Even when I buy premade linear driver's I have always put on a test load before connecting a diode to make sure they are putting out the current I know they should. I have had a linear driver I bought that was supposed to be a 1.8A and when I tested it was 2.3A(most likely completely unregulated). It had all the right resistors and looked fine but I think somewhere there was a short in the driver.

Aye as I said it isn't good practice, but on paper a test load isn't needed for a circuit as simple as he is using.

I completely agree that the flash was likely the diode lasing before complete destruction. I simply pose that perhaps the cap did not completely destroy the diode, merely only weaken it's current capapbility enough that full current killed it.

There is a simple test if you have a multimeter; disconnect the LD and connect the meter in series with the output of the driver circuit, then put the LED you used earlier between the meter's negative lead and the ground/return/negative of the battery. You'll read whatever current the driver is putting out.

Alright. The 9V battery was measuring as having 7.5 V charge in the volt meter. After setting the LED up on the driver circuit with the 9V and measuring the voltage, the LED was receiving 4.3-4.4 V. This makes sense to me because the regulator is using 3V (4.4V+3V = 7.4V, close enough). The ammeter measured 91 mA at the end of the driver circuit (the LED).

However, I'm confused - aren't the resistors/regulator supposed to stop current past 3V? The guide i followed said that the regulator will turn any voltage past 3V into heat - but it seems that everything the regulator isn't using is being sent through the circuit instead. If I sent 4.4 V to the diode, would that have fried it?

You must stop thinking in Volts. If you set the LM317 with a 5 Ohm resistor, that regulator will only provide 250mA to the laser diode. Not matter the voltage. That why it is called current regulator.
So with a 9V battery the LM317 will output 250mA with the voltage needed by the laser diode. All the rest of the voltage will be dump as heat in the LM317.
Of course the battery voltage must be higher than the Vf diode + Vf LM317.

jordan said:

However, I'm confused - aren't the resistors/regulator supposed to stop current past 3V? The guide i followed said that the regulator will turn any voltage past 3V into heat - but it seems that everything the regulator isn't using is being sent through the circuit instead. If I sent 4.4 V to the diode, would that have fried it?

Click to expand...

The resistors and regulator stop current past the set amount determined by the resistance between ADJ and OUT, they have no effect on the voltage that gets through. The regulator doesn't remove all the left over voltage and turn it in to heat, but it does generate more heat the more excess voltage there is left over. It doesn't get removed but it does cause an effect. Output voltage is always Volts In minus 3.
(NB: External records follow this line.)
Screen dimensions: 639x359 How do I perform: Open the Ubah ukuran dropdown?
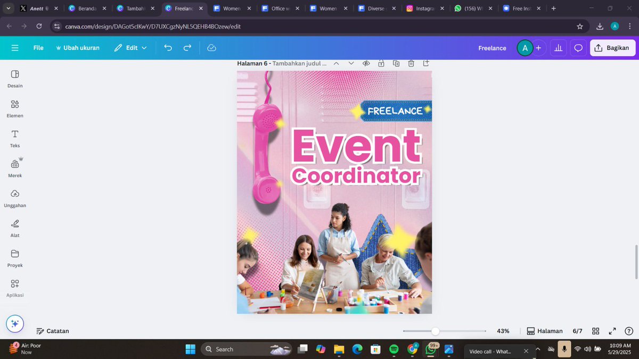[x=78, y=48]
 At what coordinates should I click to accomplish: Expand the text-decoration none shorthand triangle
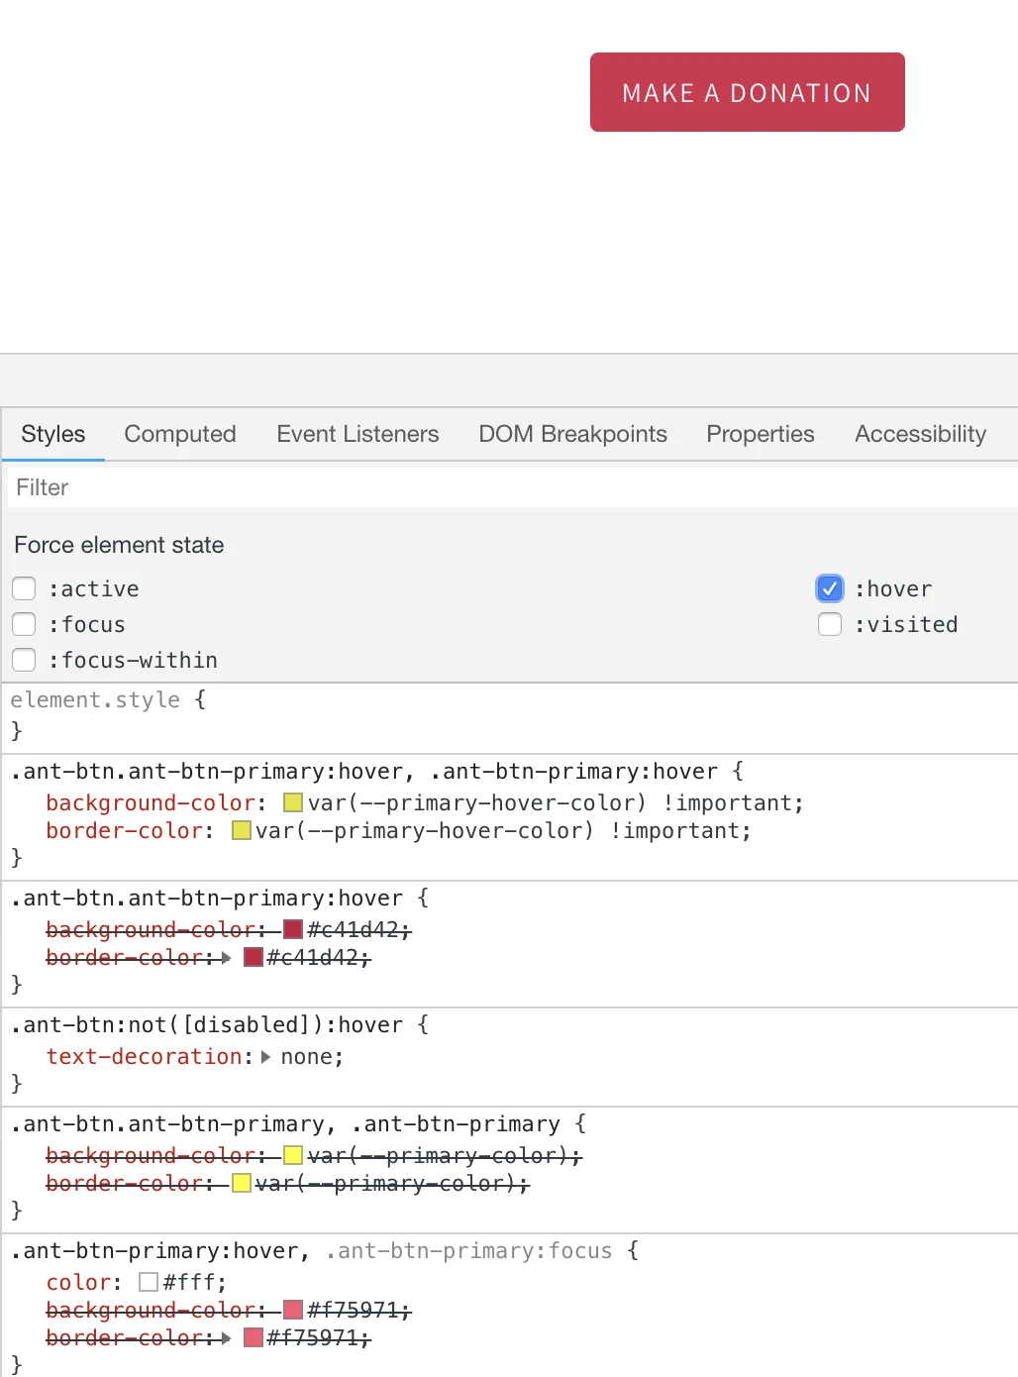(265, 1057)
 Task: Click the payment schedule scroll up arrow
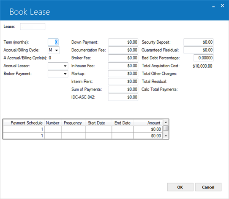[x=166, y=122]
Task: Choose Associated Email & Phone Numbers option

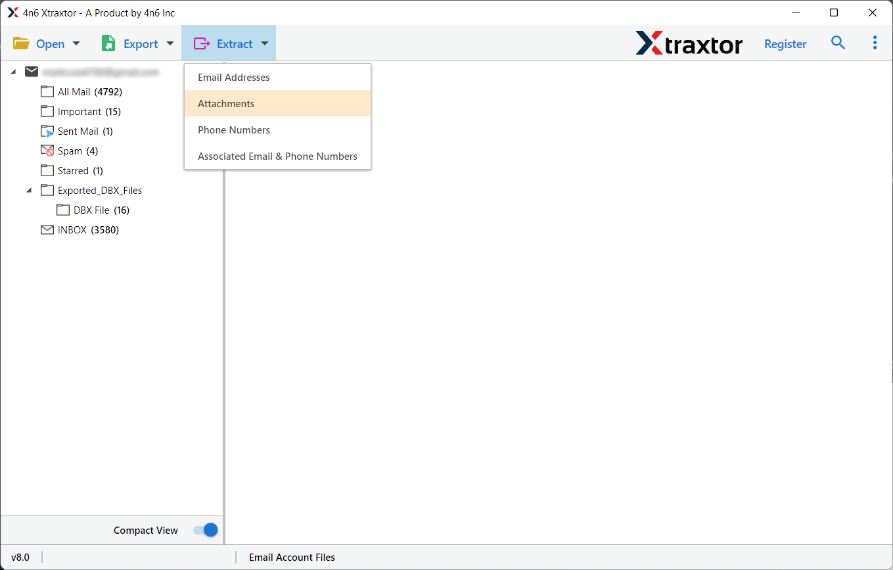Action: coord(277,156)

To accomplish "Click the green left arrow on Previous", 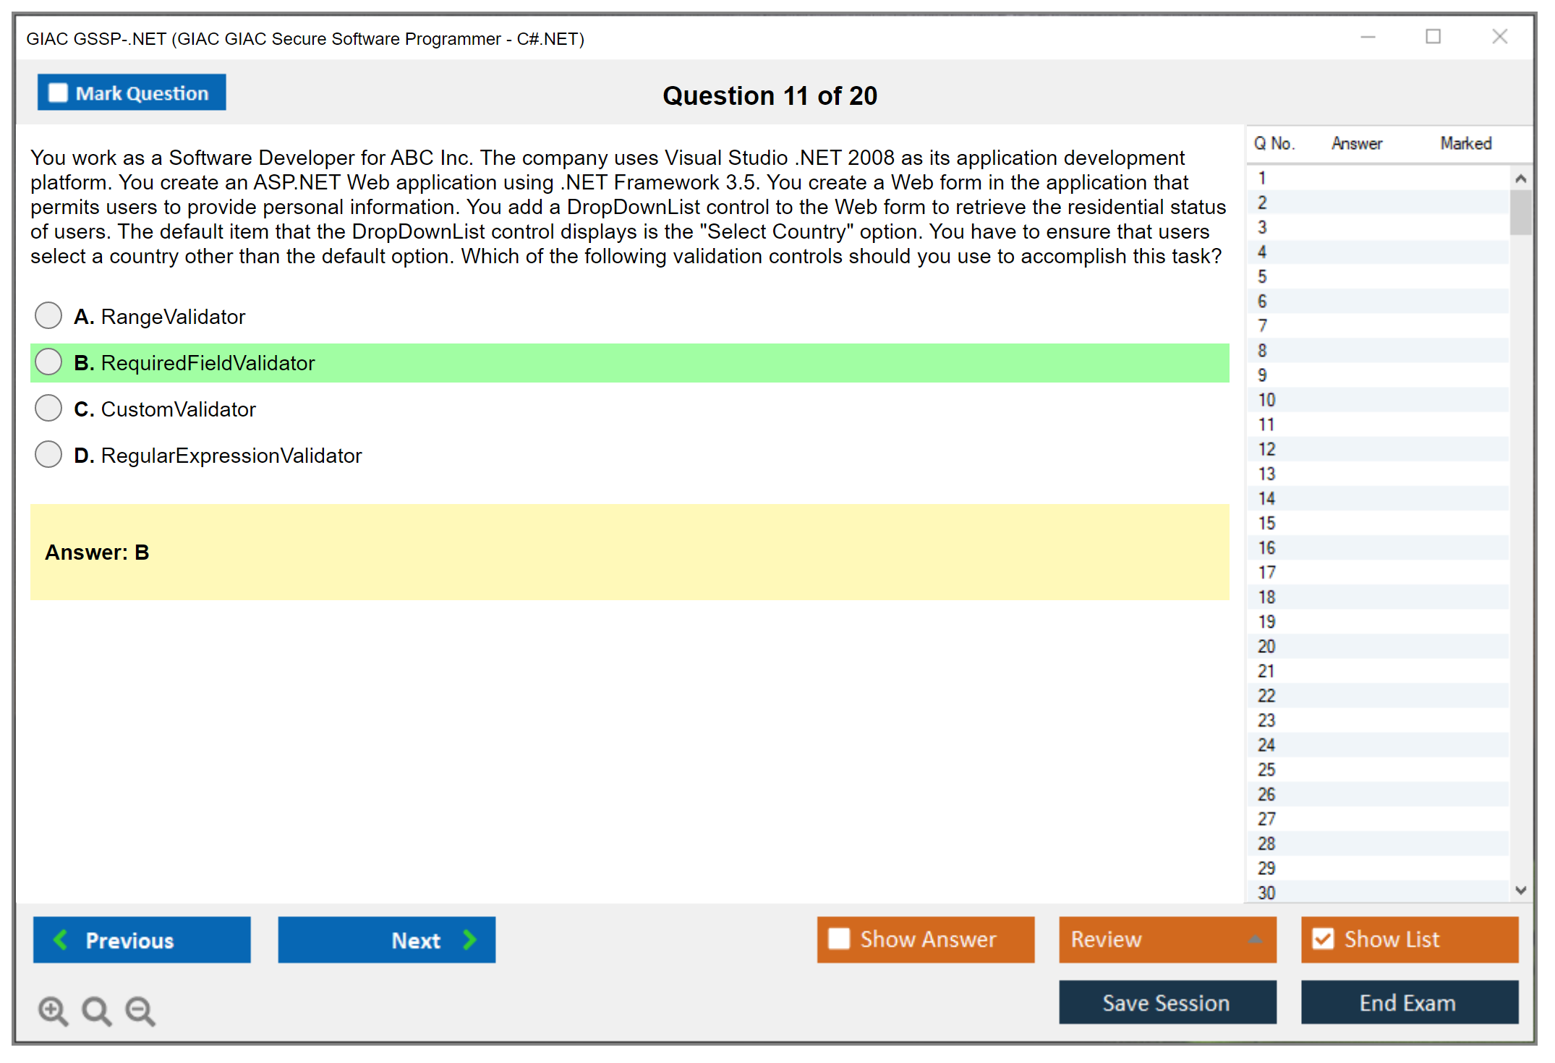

If the diode doesn't use all of that so be it, it just generates more heat to be dissipated by both the load (diode) and the regulator, but it doesn't go away. The reason it creates more heat is there is now more power going through the circuit. Power = volts x amps. So if you have 1.3V extra at 250mA you have 325mW of extra heat being generated, but the 1.3V is still there. This is a common misconception with linear regulators. Boost/Buck and BuckBoost are the only regulators which actually remove any excess voltage and turn it directly in to heat without the load actually seeing the extra voltage.

And no, 4.4V is not enough to kill the diode.

Great information, thanks again!

if you use an op amp you can vastly improve efficiency